Stored records:

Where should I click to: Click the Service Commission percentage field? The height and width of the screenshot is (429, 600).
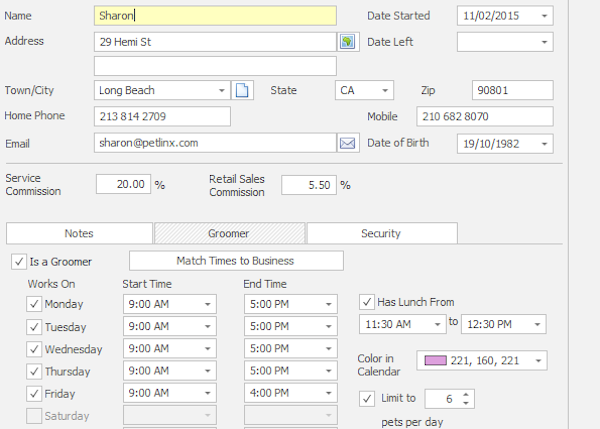(x=124, y=185)
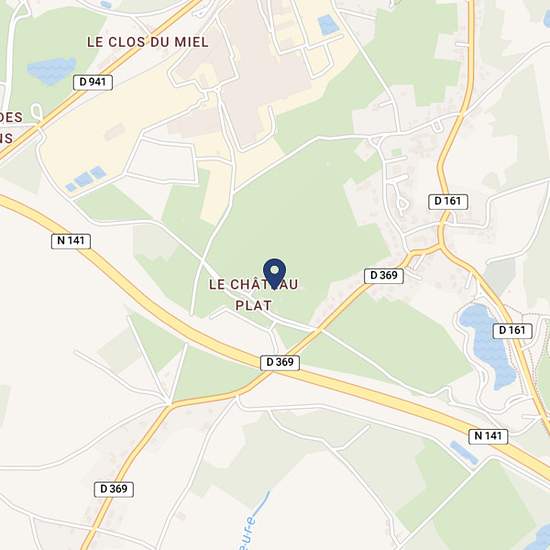Select the D 369 shield on N 141 junction

280,362
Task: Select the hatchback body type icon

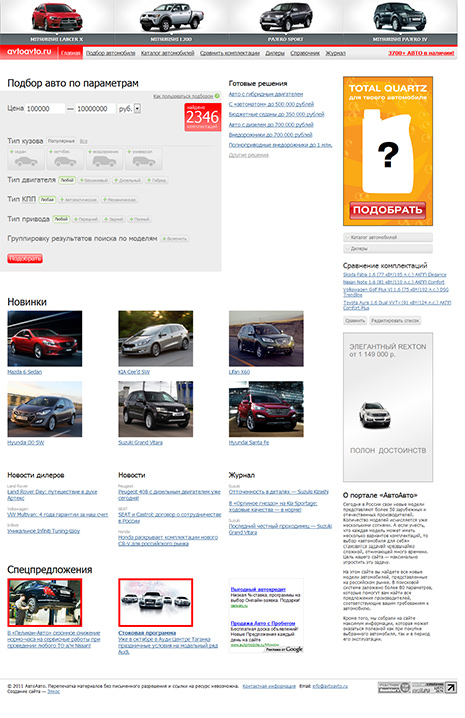Action: [65, 158]
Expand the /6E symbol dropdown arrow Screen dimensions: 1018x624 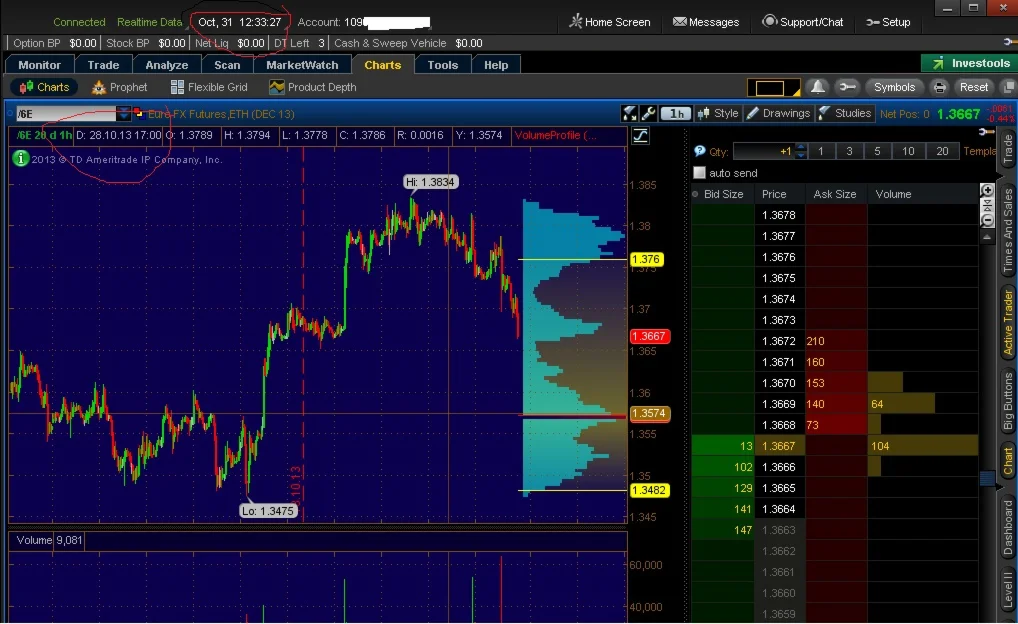pos(123,114)
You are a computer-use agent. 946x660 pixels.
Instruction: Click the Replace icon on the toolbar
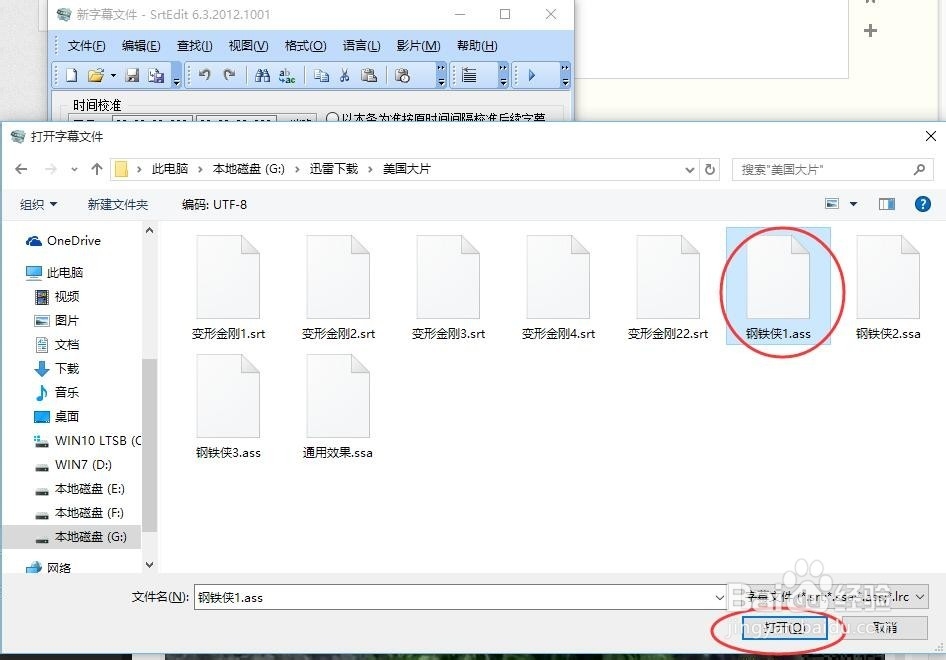(x=289, y=76)
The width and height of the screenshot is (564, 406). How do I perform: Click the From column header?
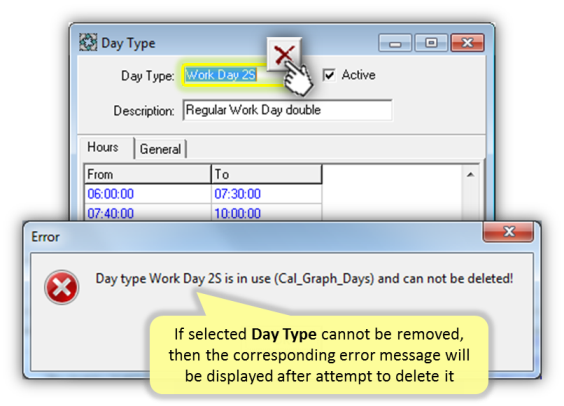148,174
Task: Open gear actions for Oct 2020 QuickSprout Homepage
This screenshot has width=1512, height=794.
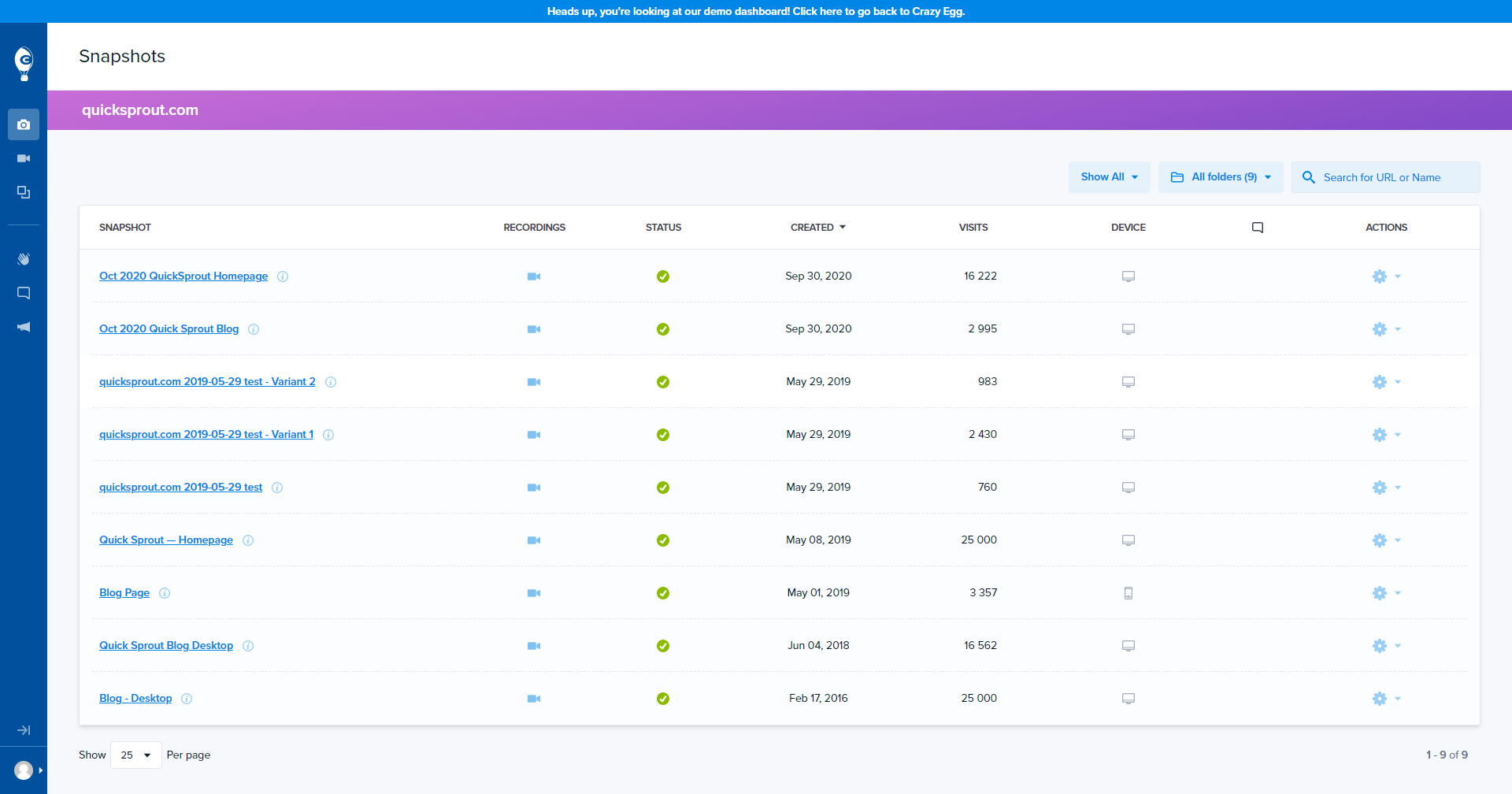Action: [x=1386, y=276]
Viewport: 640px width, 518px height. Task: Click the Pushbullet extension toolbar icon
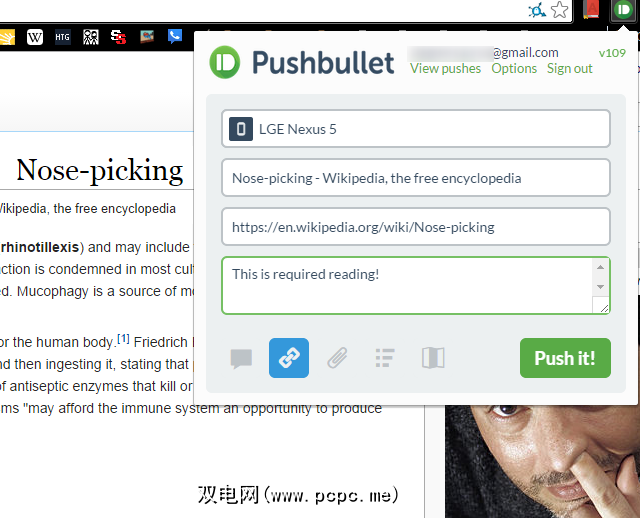pos(623,10)
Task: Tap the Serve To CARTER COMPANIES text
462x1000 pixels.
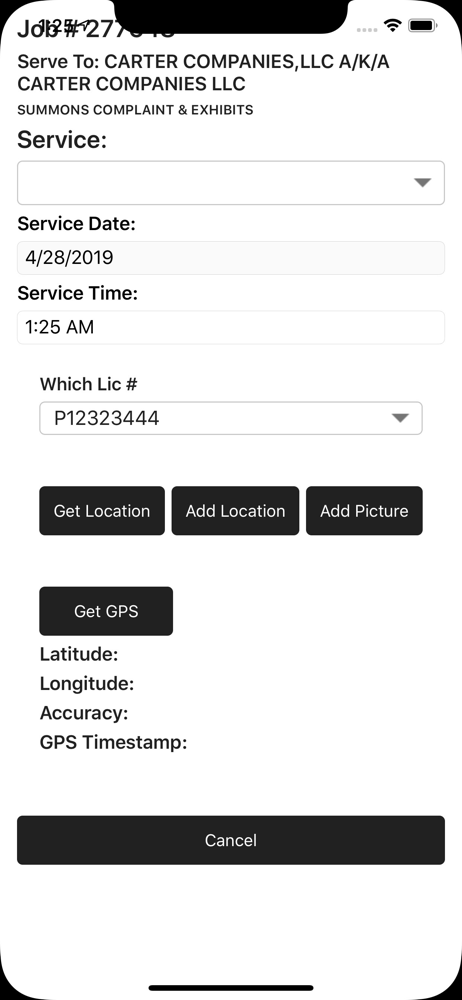Action: (203, 73)
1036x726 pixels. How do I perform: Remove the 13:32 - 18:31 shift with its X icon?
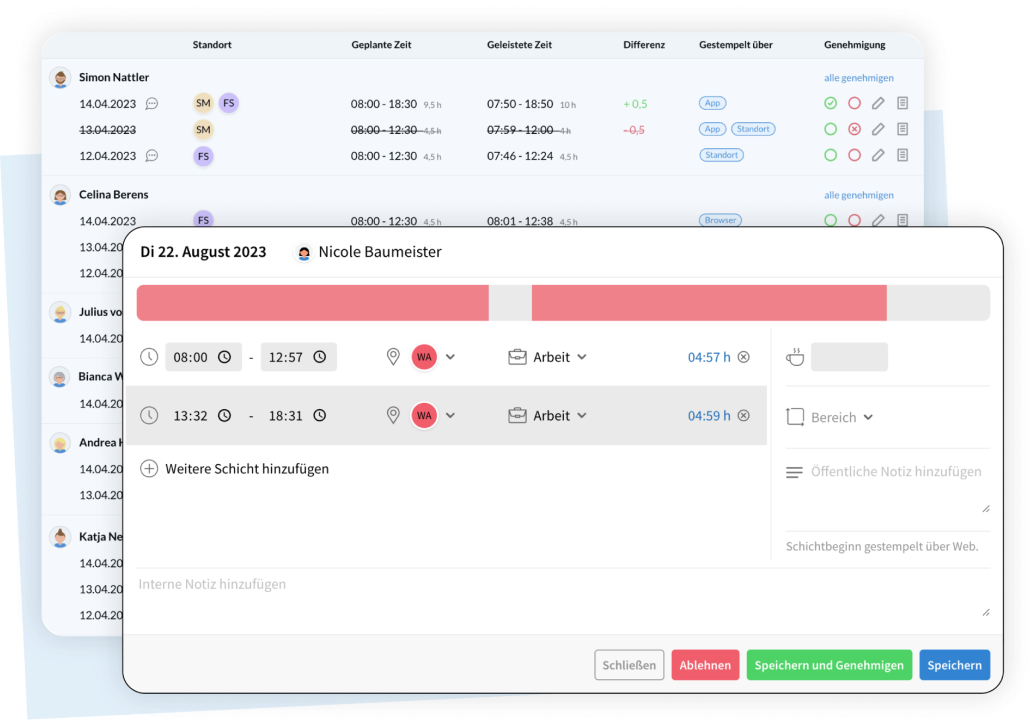pyautogui.click(x=743, y=416)
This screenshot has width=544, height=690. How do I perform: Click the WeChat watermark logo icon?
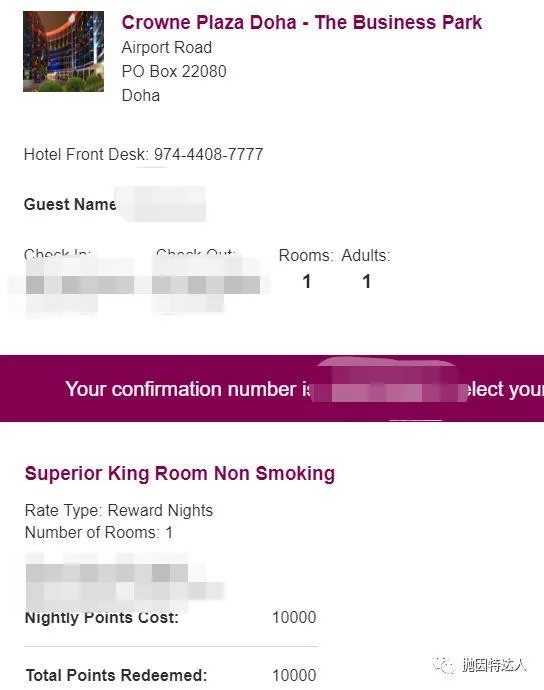[x=444, y=664]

*ACTIVITY*.
From the line that contains "462x1000 pixels." to the last line of the data above, inclusive, transcribe every line exactly and only those lines, omitting pictures.

*RESULT*.
462x1000 pixels.
Action: (203, 73)
1036x726 pixels. How do I perform: Remove the 13:32 - 18:31 shift with its X icon?
pyautogui.click(x=743, y=416)
This screenshot has width=544, height=690. How do I perform: Click the WeChat watermark logo icon?
[x=444, y=664]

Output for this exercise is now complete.